Il testo procede per immagini staccate che hanno il ritmo delle stagioni. Basta leggere queste righe sull’arrivo della primavera in Sicilia per sentire gli odori di una terra, intravederne i colori, intuirne i sapori:
Primavera prescialora che non lascia di dire è cominciata. La conca s’appende nel dammuso tirata oro con cenere e limone. Voglia di insalata sul terrazzo, voglia d’aceto, nespole agrimogne. I vecchi, lo scialle sulle spalle e le coppole sugli occhi, si portano nel sole a scatarrarsi, a togliersi l’inverno dalle ossa, disegnano il terreno col bastone, spaventano l’uccello e la lucertola. Le donne sui balconi, alle finestre, sciolte le crocchie, ripassano i capelli, fino alle spalle, fino alla vita, conservano i batuffoli nelle crepe per le rose di carta, centrini a punto croce, bambole d’organza e falpalà. I pittori, cappelli di giornale, sbarazzano i catoi, trespidi e tavole, testate e materassi sopra il marciapiede; la calce e gli scopini fanno la primavera, bianco e cilestrino, rosa cotto, giallo giudeo. [p.73]
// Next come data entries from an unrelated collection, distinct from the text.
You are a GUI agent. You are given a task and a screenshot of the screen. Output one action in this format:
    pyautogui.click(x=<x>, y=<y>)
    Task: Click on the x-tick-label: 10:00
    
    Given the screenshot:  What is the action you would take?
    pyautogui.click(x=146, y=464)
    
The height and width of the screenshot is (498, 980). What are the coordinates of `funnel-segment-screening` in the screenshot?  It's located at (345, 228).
La ferita dell’aprile è un romanzo che non ha nulla da invidiare ai testi del Consolo successivo in quanto a complessità e profondità tematica. Gli studiosi si sono interrogati sul senso della parabola di Scavone, dandone diverse interpretazioni. Giancarlo Ferretti, nella sua preziosa introduzione alla riedizione Mondadori del 1989, legge il libro come un “romanzo sul problema del potere” e sulla “carica liberatoria della diversità”; AlbertoCadioli ha, invece, sottolineato l’aspetto della formazione, sancita dal finale dell’opera e dall’ingresso del protagonista nel mondo degli adulti.
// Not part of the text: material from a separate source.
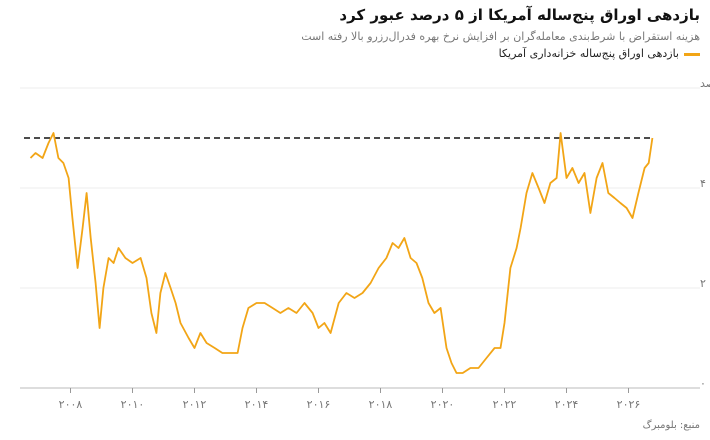 The width and height of the screenshot is (710, 440). I want to click on x-tick-label: ۲۰۲۴, so click(567, 404).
– Ecco, – pensavo, – la vita è un gioco di maretta: avere l’occhio fino a capire il momento per gridare «arripa!» e scivolare col legno sulla cresta. Un po’ prima, un po’ dopo, sbagliare il tempo, per ansie o dubbi o titubanze, significa farsi pigliare sotto, e travolgere, e sbattere nel fondo […] uno che pensa, uno che riflette e vuol capire questo mare grande e pauroso, vien preso per il culo e fatto fesso. E questa storia che m’intestardo a scrivere, questo fermarmi a pensare, a ricordare, non è segno di babbìa? [p.105]
Nel microcosmo siciliano si condensa una riflessione dai toni elegiaci sull’uomo e sulla storia. Come nella Trezza di Verga, nella comunità di Consolo c’è spazio per un’etica, per una filosofia della vita, e non è certo un caso che anche qui sia affidata al mondo del mare.
Claudia Consoli
Edizione di riferimento: Vincenzo Consolo, La ferita dell’aprile, Torino, Einaudi, 1977.